═══ INPUT DATA ═══

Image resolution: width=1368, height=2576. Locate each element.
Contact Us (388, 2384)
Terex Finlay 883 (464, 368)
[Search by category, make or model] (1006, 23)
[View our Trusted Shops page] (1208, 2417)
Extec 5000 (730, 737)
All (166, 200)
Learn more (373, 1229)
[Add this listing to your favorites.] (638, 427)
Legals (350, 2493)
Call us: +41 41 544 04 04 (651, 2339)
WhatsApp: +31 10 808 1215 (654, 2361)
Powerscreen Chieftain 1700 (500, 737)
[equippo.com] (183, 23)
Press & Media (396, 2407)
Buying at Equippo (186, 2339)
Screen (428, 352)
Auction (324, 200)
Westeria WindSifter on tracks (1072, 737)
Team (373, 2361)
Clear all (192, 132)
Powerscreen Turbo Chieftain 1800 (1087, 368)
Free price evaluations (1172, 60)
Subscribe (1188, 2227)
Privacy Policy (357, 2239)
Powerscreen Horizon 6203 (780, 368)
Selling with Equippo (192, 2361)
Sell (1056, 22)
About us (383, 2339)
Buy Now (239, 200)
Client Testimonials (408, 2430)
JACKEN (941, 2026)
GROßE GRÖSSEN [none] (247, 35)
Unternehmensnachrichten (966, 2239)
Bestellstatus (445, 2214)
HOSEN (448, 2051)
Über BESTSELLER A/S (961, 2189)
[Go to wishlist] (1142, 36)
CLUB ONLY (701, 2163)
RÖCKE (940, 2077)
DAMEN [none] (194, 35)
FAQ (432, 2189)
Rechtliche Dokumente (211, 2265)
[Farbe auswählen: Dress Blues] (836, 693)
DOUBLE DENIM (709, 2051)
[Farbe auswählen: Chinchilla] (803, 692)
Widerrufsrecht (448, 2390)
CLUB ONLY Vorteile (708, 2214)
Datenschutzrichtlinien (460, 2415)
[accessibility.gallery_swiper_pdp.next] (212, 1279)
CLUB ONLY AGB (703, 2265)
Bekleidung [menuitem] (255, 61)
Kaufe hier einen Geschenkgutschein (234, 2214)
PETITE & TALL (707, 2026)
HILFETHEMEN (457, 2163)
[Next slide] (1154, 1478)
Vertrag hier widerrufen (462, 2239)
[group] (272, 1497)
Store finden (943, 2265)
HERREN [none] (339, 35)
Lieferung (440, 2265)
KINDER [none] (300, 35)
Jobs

═══

**PROBLEM:** Search the data for the string "ONLY" and copy every line where it appears.

**ANSWER TO THIS EXERCISE:**
CLUB ONLY (701, 2163)
CLUB ONLY Vorteile (708, 2214)
CLUB ONLY AGB (703, 2265)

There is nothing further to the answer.